_Excerpted passage_.
◇ ◇ ◇

For a beautifully basted bird, lift the cozy foil blanket off the turkey. Scoop and pour pan juices or your basting liquid of choice all over the top like you’re anointing it for another spell in the sauna. Meditate on all the succulent flavor you’re imbuing into this noble beast.

This is an agreement you’ve made to tend your turkey and help it reach its potential. Reset your timer and come back in 30 minutes.

As the turkey cooks, you may have more liquid in the pan than you need. Scoop out the extra to make gravy, drizzle over roasted vegetables, or moisten dressing. This golden liquid is the essence of turkey — use it accordingly.

You may have guessed that basting and roasting your turkey is only one way to achieve a delicious holiday dinner (remember Uncle John and the deep fryer?). Here are a few other ways to turn out a tempting turkey:

  • Don’t baste it. Seriously, you could go either way. Cover it with foil and let the steamy environment “baste” for you.
  • Brine it. Soaking the turkey in a salty solution (with other flavorings if you want) is said to be the secret to juicy meat.
  • Inject it. Try one of those pre-basted turkeys or get a giant syringe and inject the flavors you love directly into the meat before cooking.
  • Smoke it. This is probably not a beginner’s method, but if you’re a seasoned meat smoker, it’s a good option for turkey too.

◇ ◇ ◇

(Source data)
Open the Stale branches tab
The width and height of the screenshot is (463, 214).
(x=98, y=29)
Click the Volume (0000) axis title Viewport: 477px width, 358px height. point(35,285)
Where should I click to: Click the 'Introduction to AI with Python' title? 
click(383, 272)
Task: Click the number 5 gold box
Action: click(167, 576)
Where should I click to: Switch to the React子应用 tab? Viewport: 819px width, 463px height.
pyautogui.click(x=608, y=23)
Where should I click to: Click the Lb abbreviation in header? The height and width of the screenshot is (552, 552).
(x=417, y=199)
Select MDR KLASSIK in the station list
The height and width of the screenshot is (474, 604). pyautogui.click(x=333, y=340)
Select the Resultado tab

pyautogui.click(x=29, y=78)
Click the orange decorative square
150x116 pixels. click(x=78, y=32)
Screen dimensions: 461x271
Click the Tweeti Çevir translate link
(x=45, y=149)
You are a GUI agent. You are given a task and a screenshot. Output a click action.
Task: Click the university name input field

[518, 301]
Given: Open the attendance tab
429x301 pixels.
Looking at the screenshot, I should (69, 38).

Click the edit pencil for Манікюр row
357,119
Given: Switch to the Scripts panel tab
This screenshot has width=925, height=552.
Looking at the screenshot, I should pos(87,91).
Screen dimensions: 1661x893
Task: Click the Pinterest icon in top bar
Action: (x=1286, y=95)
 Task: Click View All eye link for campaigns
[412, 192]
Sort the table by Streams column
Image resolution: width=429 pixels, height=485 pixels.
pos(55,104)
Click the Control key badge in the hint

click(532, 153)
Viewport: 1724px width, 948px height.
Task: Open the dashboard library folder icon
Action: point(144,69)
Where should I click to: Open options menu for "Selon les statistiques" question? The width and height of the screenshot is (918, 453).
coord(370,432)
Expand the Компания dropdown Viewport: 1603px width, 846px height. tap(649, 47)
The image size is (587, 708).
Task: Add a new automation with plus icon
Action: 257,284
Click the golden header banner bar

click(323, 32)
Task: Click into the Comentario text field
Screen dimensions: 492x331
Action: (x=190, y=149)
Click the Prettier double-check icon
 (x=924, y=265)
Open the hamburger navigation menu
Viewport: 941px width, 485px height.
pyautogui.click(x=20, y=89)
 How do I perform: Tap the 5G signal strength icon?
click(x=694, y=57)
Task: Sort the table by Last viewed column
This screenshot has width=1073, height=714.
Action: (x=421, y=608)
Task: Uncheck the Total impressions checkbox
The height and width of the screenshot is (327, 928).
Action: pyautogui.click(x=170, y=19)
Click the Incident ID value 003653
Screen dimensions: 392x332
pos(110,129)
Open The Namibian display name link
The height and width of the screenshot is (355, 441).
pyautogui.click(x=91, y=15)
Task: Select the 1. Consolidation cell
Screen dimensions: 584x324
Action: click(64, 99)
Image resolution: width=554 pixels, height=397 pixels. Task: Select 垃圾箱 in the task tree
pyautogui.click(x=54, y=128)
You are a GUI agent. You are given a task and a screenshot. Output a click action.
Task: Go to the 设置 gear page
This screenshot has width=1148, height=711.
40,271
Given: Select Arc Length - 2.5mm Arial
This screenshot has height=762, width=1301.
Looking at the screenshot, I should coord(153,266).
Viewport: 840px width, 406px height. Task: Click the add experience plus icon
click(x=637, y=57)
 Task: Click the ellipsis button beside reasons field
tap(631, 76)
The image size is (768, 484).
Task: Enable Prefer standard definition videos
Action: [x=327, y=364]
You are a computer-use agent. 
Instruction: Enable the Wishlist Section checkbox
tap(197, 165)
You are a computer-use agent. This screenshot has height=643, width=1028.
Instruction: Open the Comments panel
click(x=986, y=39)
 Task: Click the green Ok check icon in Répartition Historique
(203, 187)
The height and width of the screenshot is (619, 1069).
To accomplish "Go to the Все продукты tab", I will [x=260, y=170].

◇ ◇ ◇

_Assignment 1_. In the turkey basting text, what alternatives to basting and roasting are listed?
_Assignment 2_. Pick up the turkey basting text after its final sentence and keep writing.

_Answer section 1_.
- Don't baste it
- Brine it
- Inject it
- Smoke it

_Answer section 2_.
  • Fry it. Again, not for beginners. Maybe not even for professionals. Read every article and cautionary tale before you drop a 20-pound bird into several gallons of boiling oil.

If you take nothing else away from this tutorial, remember this: Turkey must be cooked to an internal temperature of at least 165°F. No cooking method will make up for sending your guests home with a foodborne pathogen.

Basting a roasted turkey is one of several fun ways to cook a delicious holiday dinner to remember.

How to do it: Prep the turkey for the oven and estimate how long it will take to cook based on its weight. Baste either every 30 minutes or just in the last hour, using the pan juices or your own concoction of butter, herbs, and stock.

When the turkey is done, transform the leftover juice into gravy to flavor your sides. Eat. Sleep. Repeat.